:: WORK REQUEST ::
Whatever lies between the line that holds "Click the upper tree panel vertical scrollbar" and the final line of the records below, both included, should be repeated exactly; leave out the pictures and add nothing.
Start of EXTRACTED DATA
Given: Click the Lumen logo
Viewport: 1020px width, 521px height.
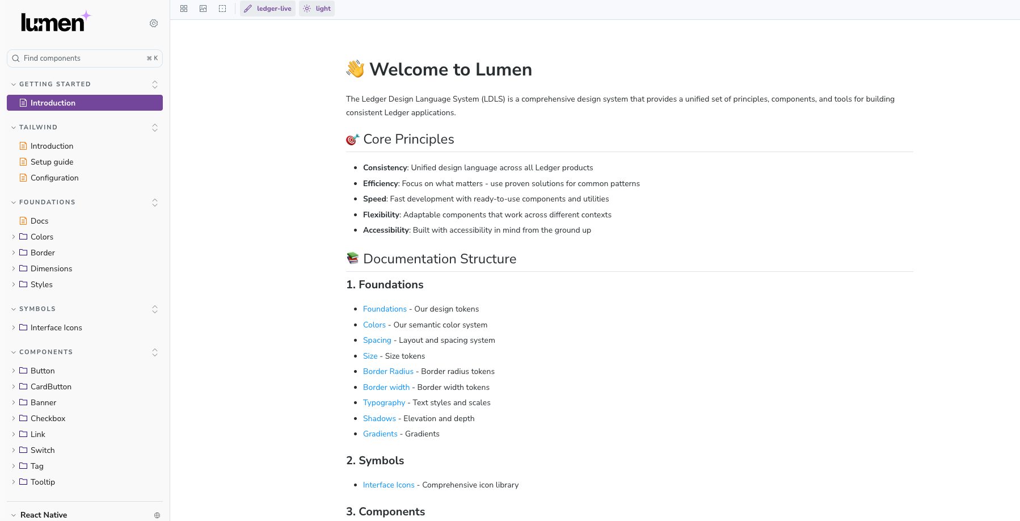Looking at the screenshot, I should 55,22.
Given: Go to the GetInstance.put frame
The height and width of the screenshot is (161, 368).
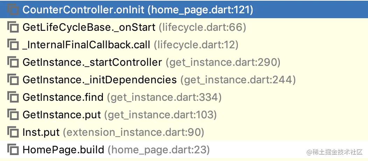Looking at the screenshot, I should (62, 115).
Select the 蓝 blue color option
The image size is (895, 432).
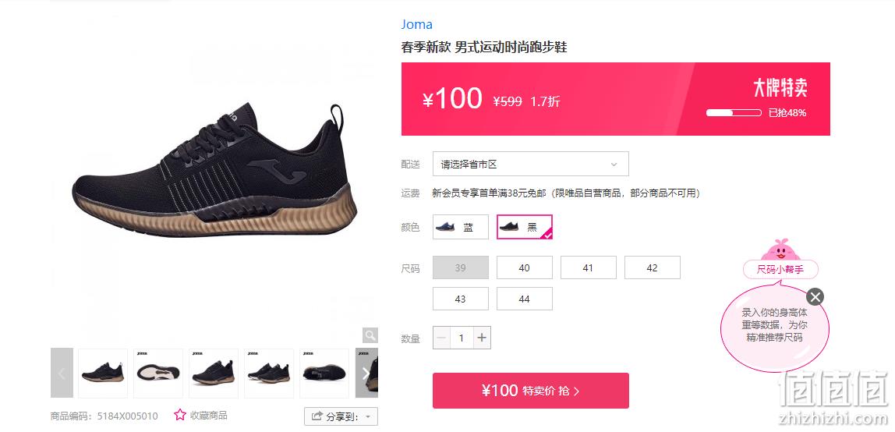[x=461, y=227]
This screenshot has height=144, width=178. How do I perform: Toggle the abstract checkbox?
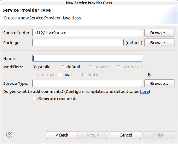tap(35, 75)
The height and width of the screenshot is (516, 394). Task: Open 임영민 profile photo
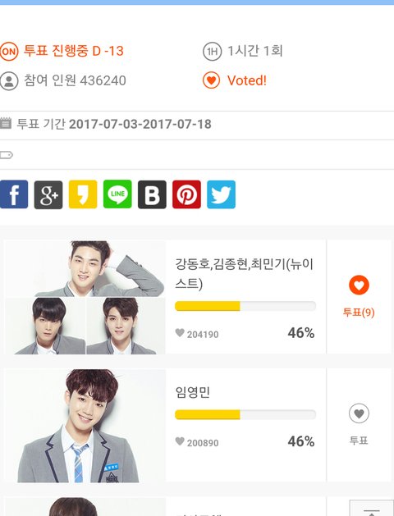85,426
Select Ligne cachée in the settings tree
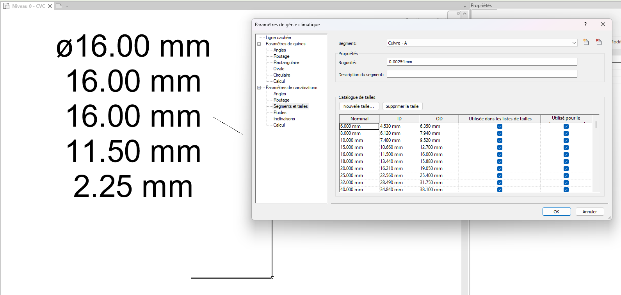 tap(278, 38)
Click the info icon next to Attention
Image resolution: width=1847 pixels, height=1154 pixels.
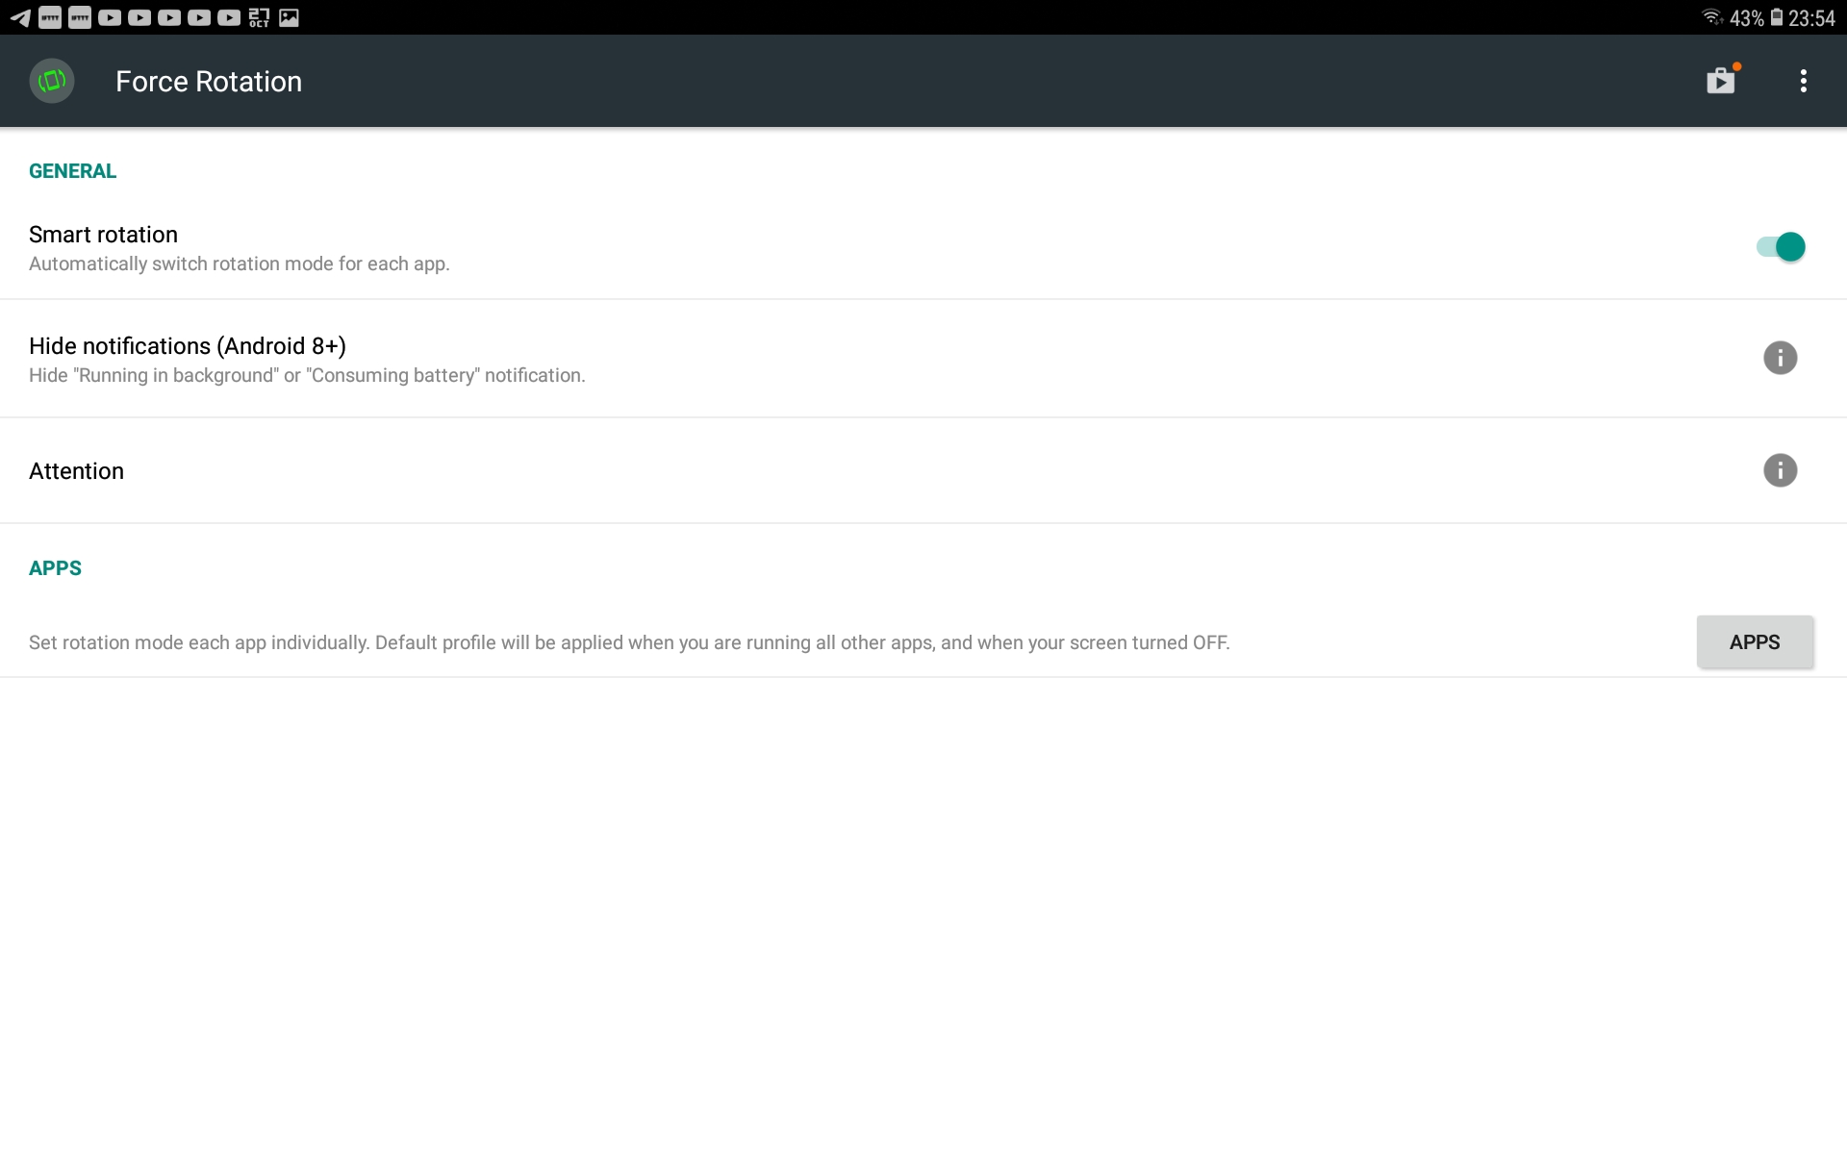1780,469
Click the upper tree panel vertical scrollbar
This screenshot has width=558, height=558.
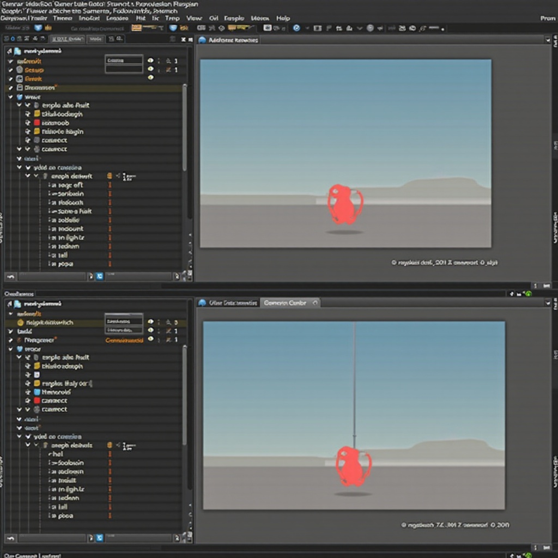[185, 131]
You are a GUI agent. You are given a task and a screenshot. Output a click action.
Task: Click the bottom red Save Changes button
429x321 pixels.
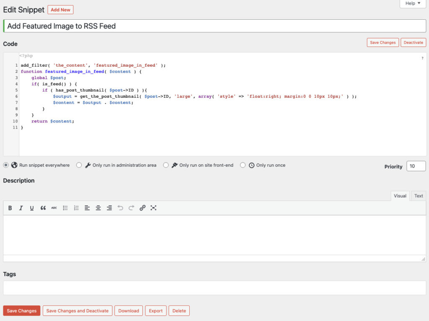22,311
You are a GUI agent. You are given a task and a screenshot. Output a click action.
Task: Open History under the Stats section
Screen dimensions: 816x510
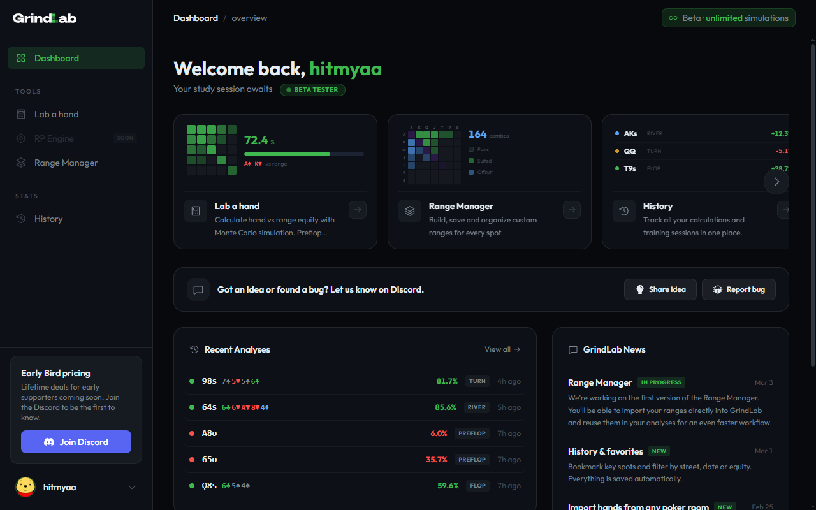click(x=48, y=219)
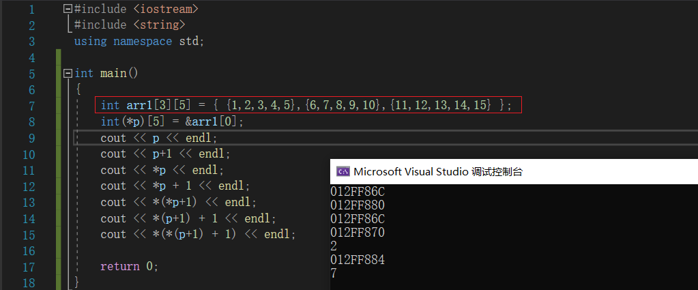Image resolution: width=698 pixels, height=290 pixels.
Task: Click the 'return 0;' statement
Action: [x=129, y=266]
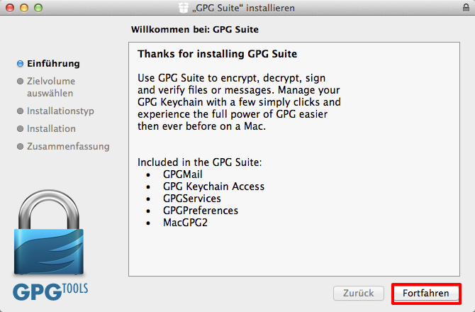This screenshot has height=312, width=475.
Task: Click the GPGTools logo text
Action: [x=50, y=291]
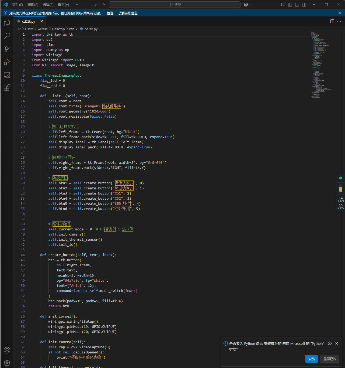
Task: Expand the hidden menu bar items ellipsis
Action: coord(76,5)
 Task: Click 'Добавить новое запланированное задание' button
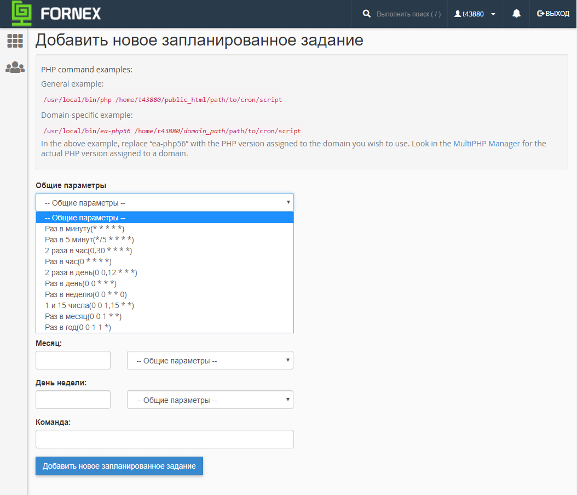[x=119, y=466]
End of EXTRACTED DATA
:: TASK RESULT ::
Click the upper tree panel vertical scrollbar
This screenshot has width=558, height=558.
[185, 131]
You are a GUI agent. You are given a task and a screenshot. Output a click action.
Task: Click the bottom red Save Changes button
429x321 pixels.
22,311
You are a GUI agent. You are given a task and a screenshot. Output a click action.
Task: Open History under the Stats section
Screen dimensions: 816x510
click(x=48, y=219)
Image resolution: width=698 pixels, height=290 pixels.
Task: Click the 'return 0;' statement
Action: [x=129, y=266]
This screenshot has height=312, width=475.
Task: Click the GPGTools logo text
Action: [x=50, y=291]
Task: Expand the hidden menu bar items ellipsis
Action: coord(76,5)
 Task: Click 'Добавить новое запланированное задание' button
[x=119, y=466]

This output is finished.